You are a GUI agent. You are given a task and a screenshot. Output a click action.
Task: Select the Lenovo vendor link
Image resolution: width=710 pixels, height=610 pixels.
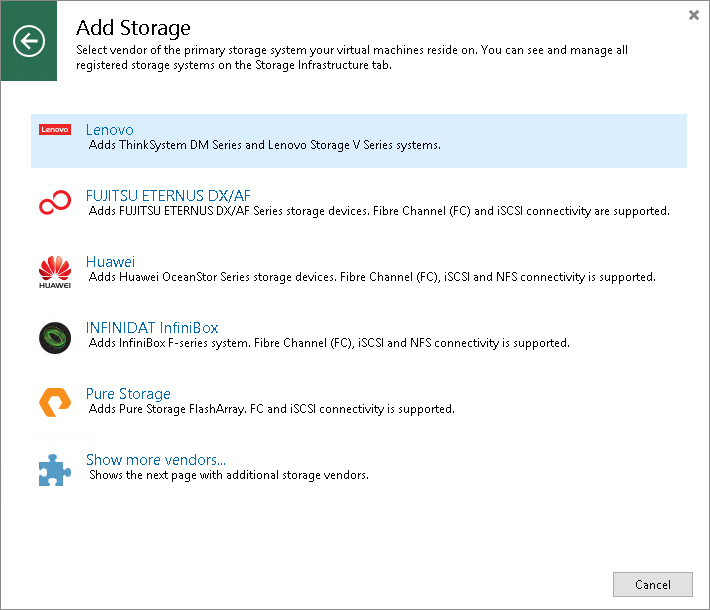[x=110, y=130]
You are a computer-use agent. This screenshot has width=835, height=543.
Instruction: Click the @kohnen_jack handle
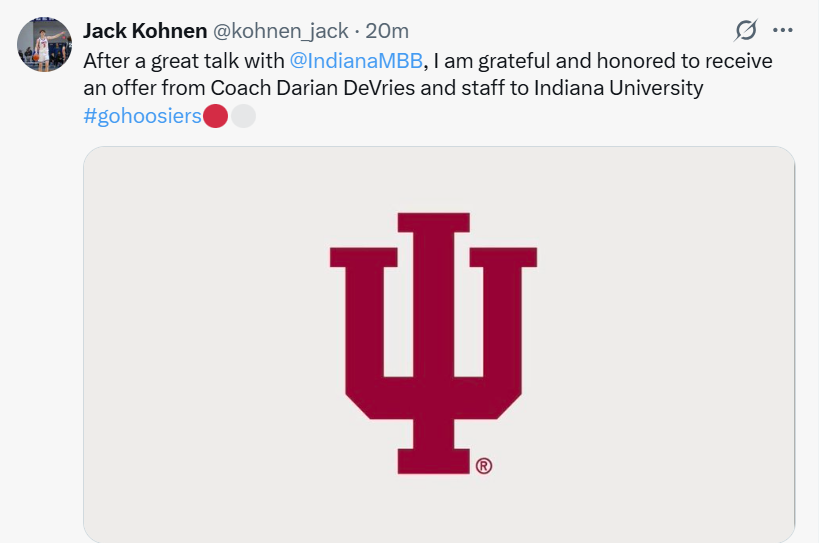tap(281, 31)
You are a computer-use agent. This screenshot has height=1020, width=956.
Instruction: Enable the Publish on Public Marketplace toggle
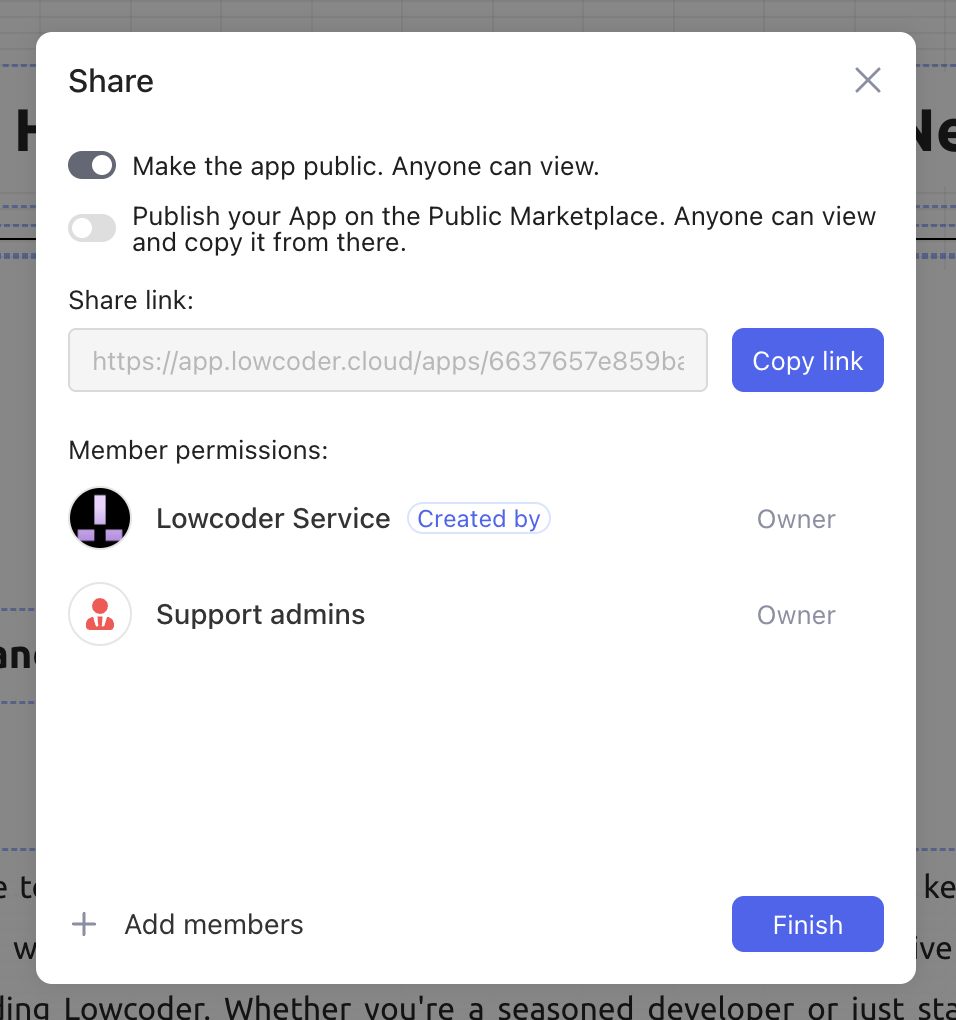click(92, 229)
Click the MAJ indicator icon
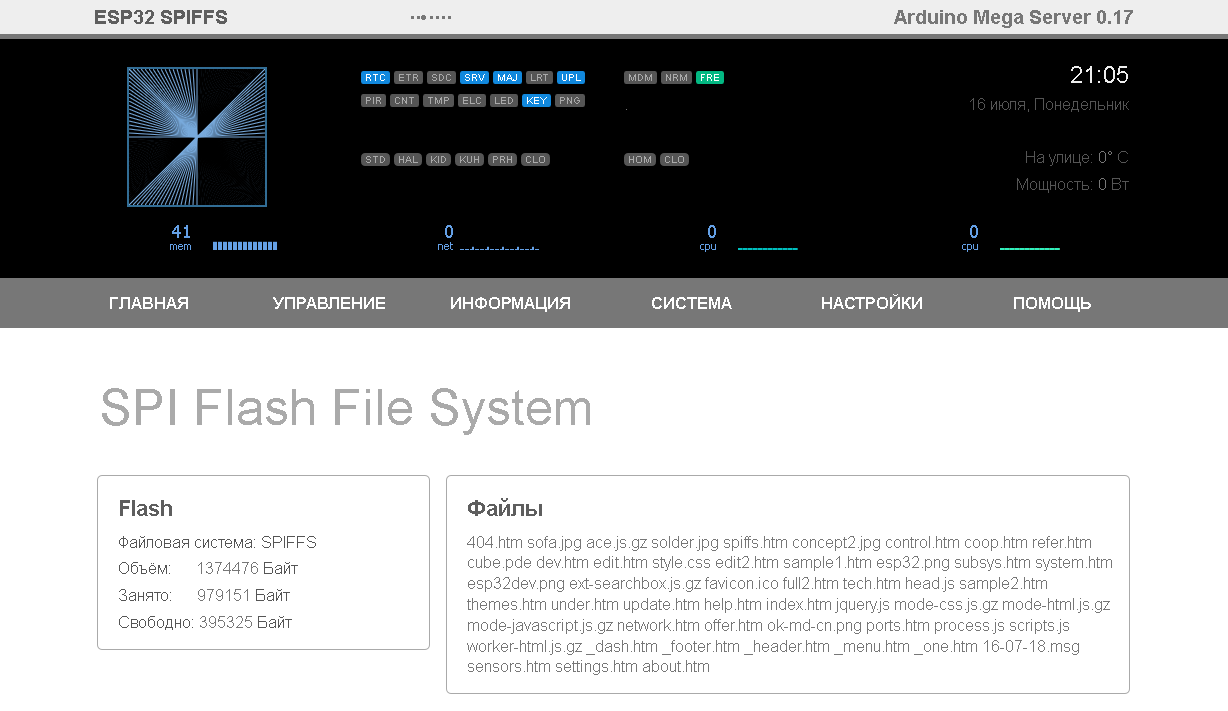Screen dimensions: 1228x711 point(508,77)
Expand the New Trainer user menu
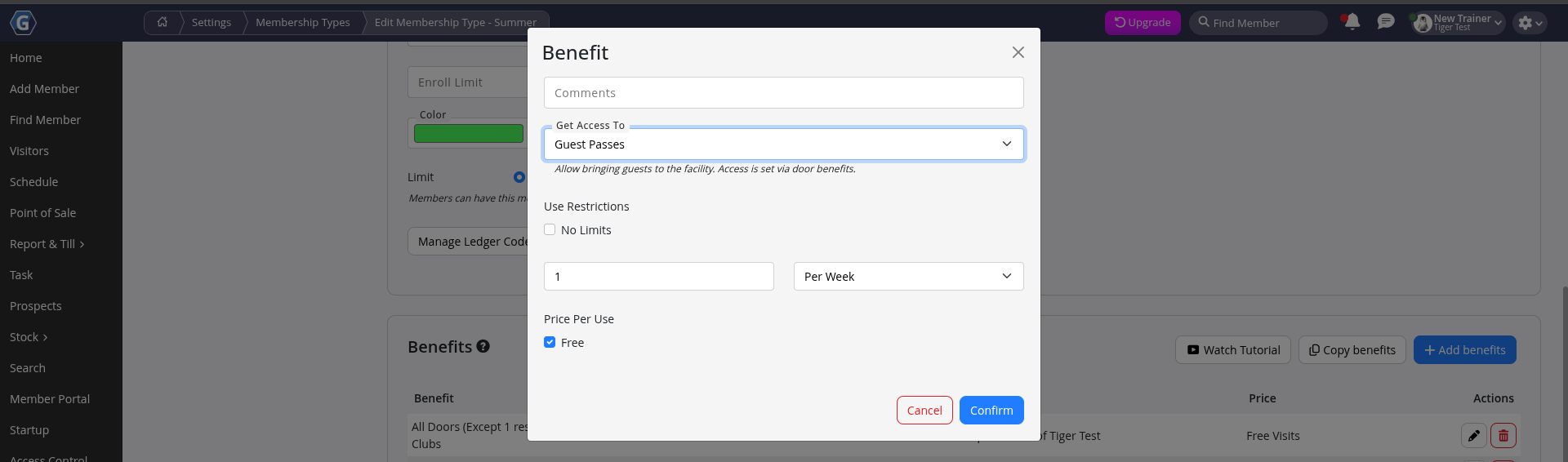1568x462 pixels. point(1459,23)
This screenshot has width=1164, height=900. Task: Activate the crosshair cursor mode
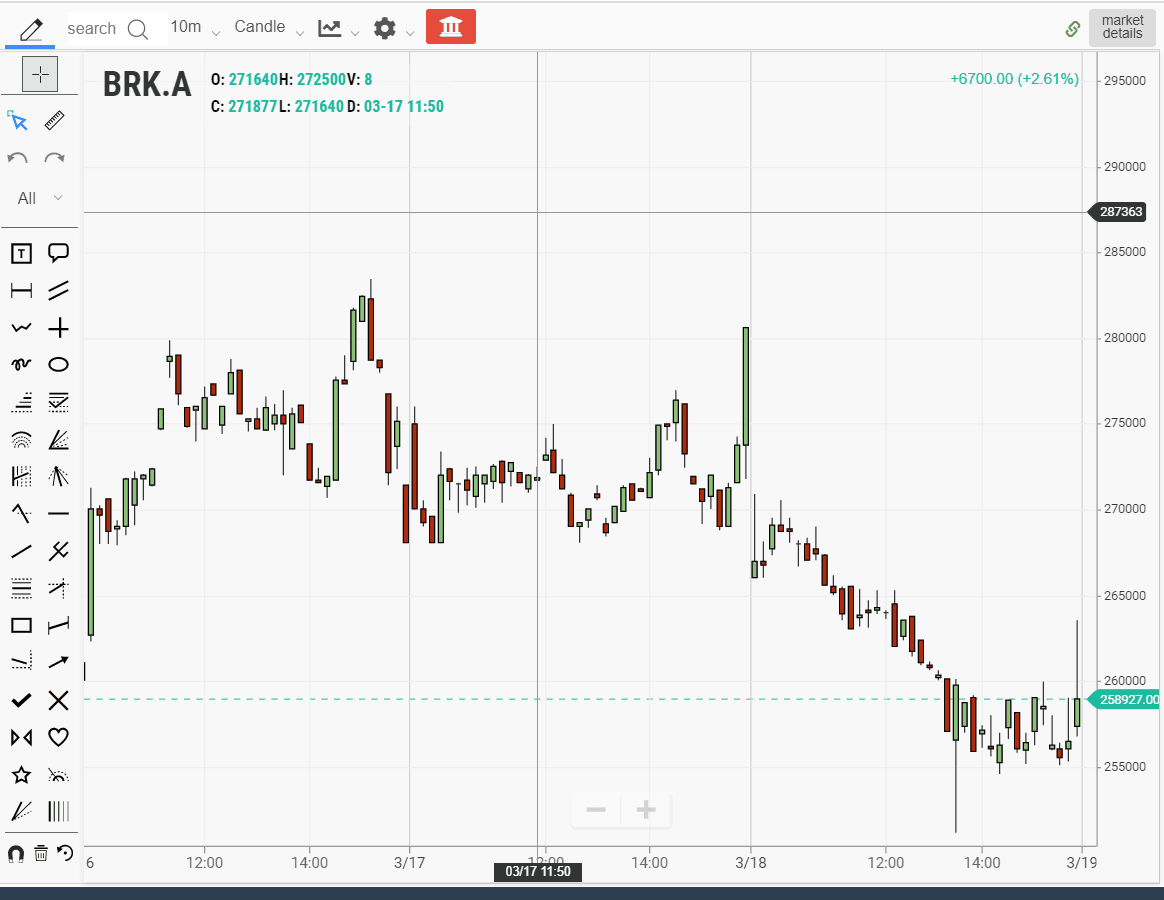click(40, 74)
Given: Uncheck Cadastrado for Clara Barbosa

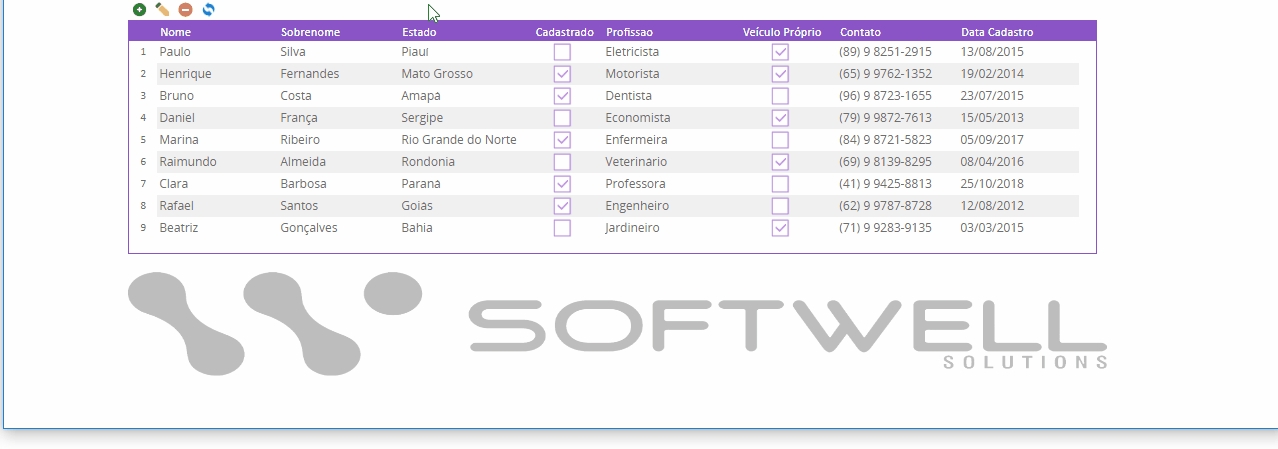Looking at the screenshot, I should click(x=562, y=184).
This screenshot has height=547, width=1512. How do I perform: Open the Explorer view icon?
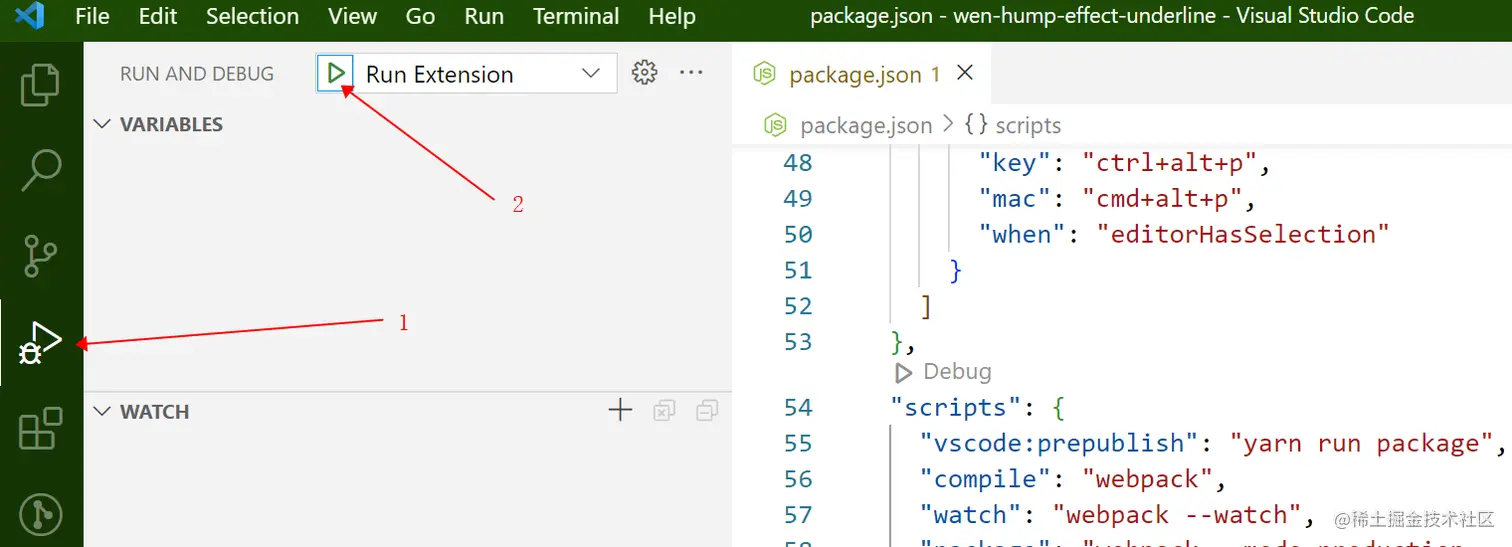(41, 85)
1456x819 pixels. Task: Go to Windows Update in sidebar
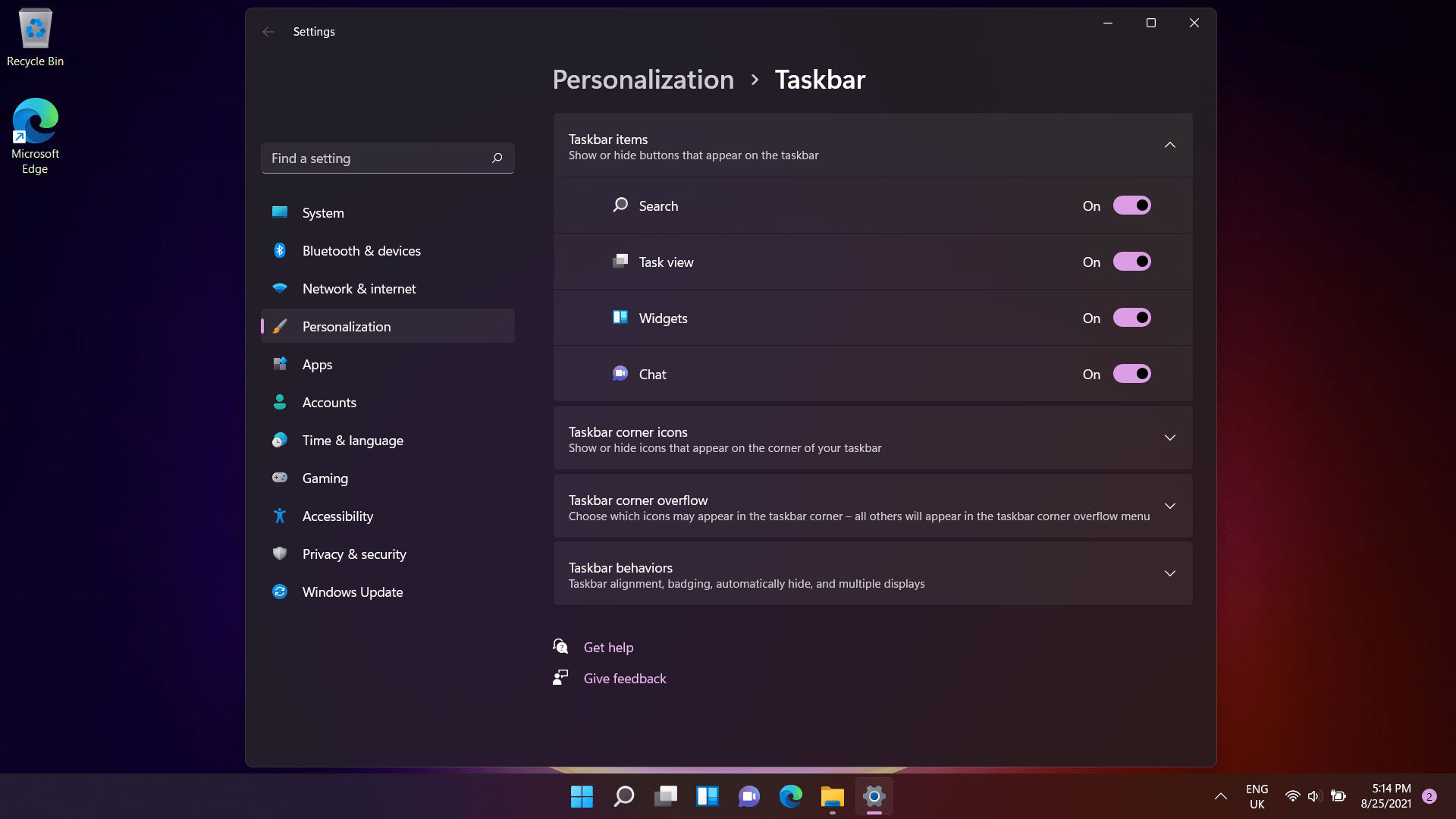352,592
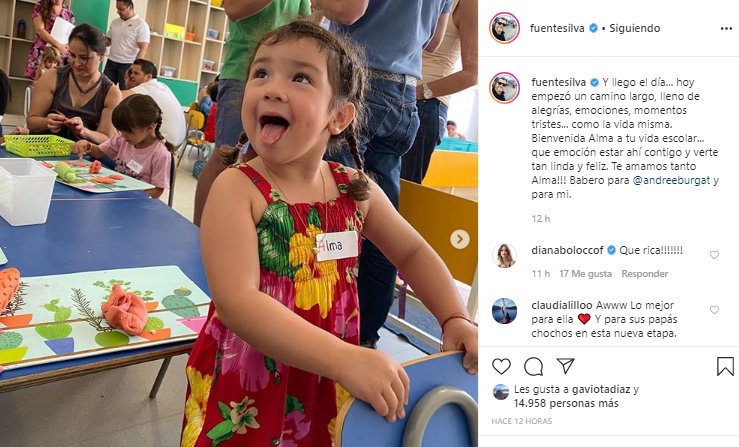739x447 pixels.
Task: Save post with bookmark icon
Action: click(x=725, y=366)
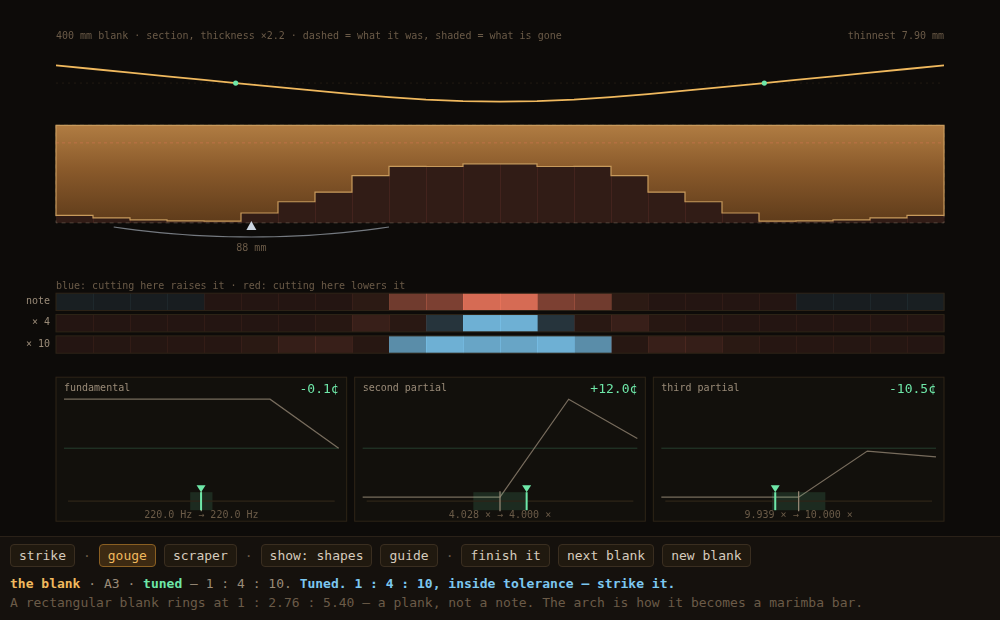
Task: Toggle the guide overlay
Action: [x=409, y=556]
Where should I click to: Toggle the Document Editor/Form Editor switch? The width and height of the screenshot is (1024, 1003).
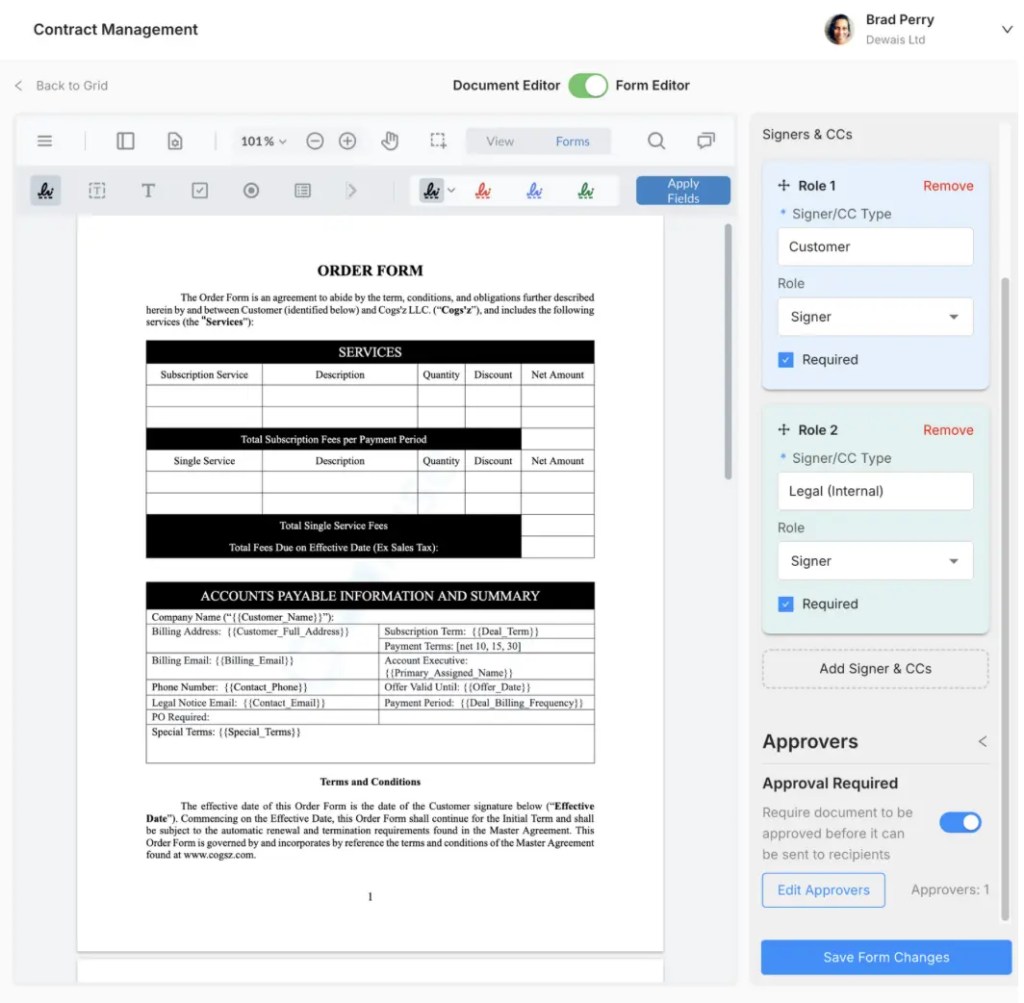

-- Problem --
Could you write out every item above word for word, leaving out the pictures?

-- Finished exercise --
You are a GUI agent. You are given a task and a screenshot. Output a click action.
Task: Select the Lenovo vendor link
Image resolution: width=710 pixels, height=610 pixels.
[x=110, y=130]
You are a computer-use agent. This screenshot has width=835, height=543.
Instruction: Click the @kohnen_jack handle
tap(281, 31)
You are a computer-use agent. This screenshot has height=1020, width=956.
Instruction: Enable the Publish on Public Marketplace toggle
click(92, 229)
Click the MAJ indicator icon
Screen dimensions: 1228x711 point(508,77)
Expand the New Trainer user menu
1568x462 pixels. point(1459,23)
This screenshot has width=1164, height=900. Task: Activate the crosshair cursor mode
click(40, 74)
Given: Uncheck Cadastrado for Clara Barbosa

Looking at the screenshot, I should click(x=562, y=184).
This screenshot has height=547, width=1512. How do I perform: Open the Explorer view icon?
(41, 85)
1456x819 pixels. Task: Go to Windows Update in sidebar
352,592
739x447 pixels.
Task: Save post with bookmark icon
Action: click(x=725, y=366)
Task: Toggle the guide overlay
Action: [x=409, y=556]
Where should I click to: Toggle the Document Editor/Form Editor switch? The width and height of the screenshot is (1024, 1003).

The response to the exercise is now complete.